I want to thank the American Speech-Language-Hearing Foundation and the Louis M. DiCarlo Foundation from the bottom of my heart for this tremendous honor. I also want to thank two department chairs, Robert Brooks, now retired, and Patricia Hargrove, as well as my colleagues at Mankato State University and in the State of Minnesota for their encouragement, my personal computer mentor, Mark Thomas who never laughs at me for the stupid things I do on my computer, my husband Tom for his continuous patience and help, and Joanne Jessen, and others at the ASHA office for their vision and support.

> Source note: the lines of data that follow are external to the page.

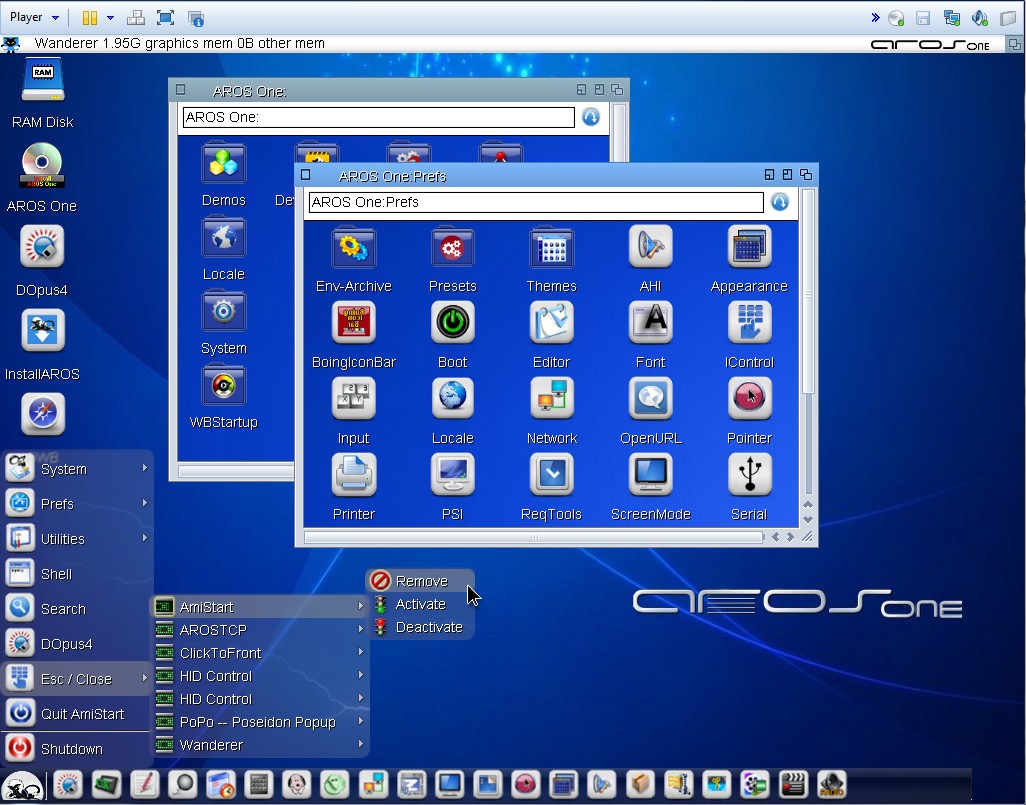Screen dimensions: 1026x805
Task: Open the ScreenMode preferences icon
Action: point(650,476)
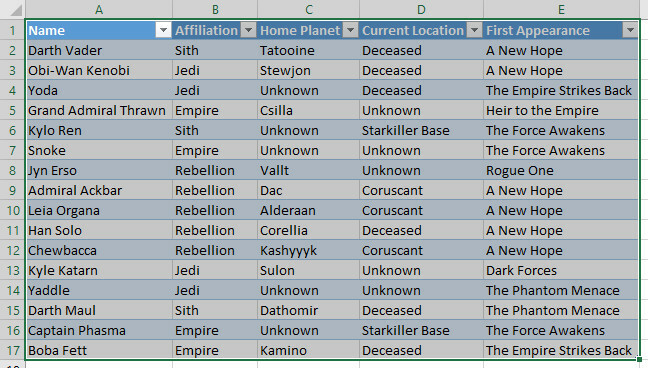Screen dimensions: 648x368
Task: Click the Darth Vader cell
Action: coord(99,50)
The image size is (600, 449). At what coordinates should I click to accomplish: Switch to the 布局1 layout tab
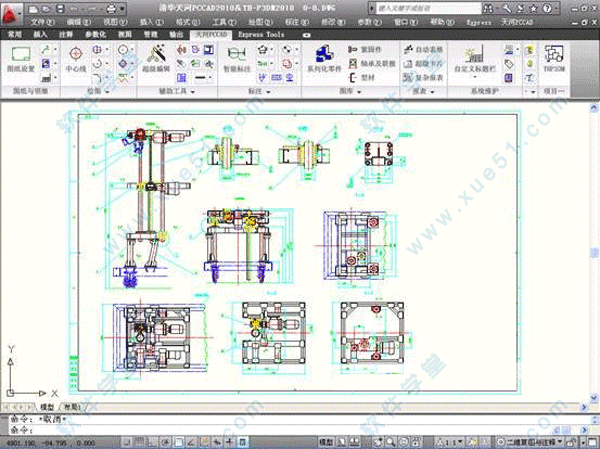[72, 407]
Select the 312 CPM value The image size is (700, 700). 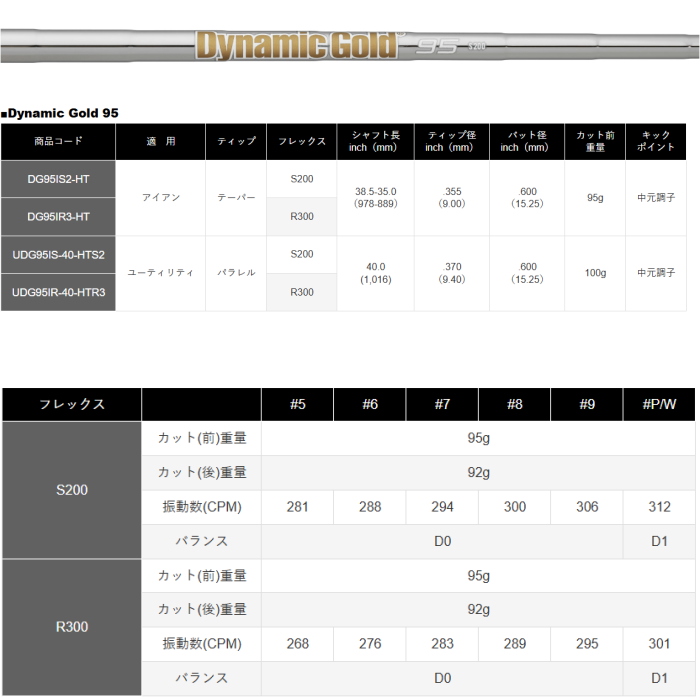tap(659, 507)
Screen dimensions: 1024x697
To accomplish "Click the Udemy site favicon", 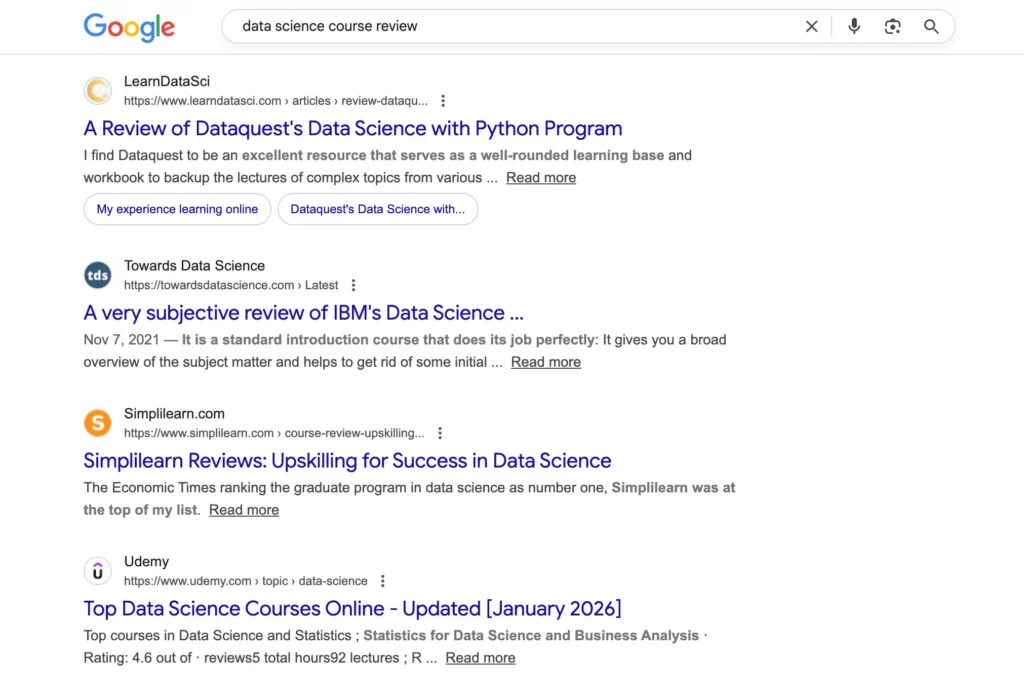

I sincerely feel this award needs to be shared with so many other people. They are all of my friends who have an @ sign in the middle of their name. Many of you I would not even know if we met on the street, but we communicate regularly. You are professors and students. You are audiologists, speech-language pathologists and speech scientists. You are individuals who have personal experience with disabilities. You are a tremendously hard-working group of people who had the vision of what computer technology would mean to our field long before I ever learned how to turn on a computer, starting back in the days when what I have on my laptop would have filled a room, and down to today where at the convention in Seattle we had fully operational computer labs with internet connectivity that were overflowing in every session. You are from Illinois, Colorado, Pennsylvania, Arizona, California, Iowa, Wisconsin, West Virginia, North Carolina, Ohio, Indiana, and many other states across this nation. You are also from Australia, Canada, Iceland, the Netherlands, the United Kingdom, Germany, and many other nations around the globe.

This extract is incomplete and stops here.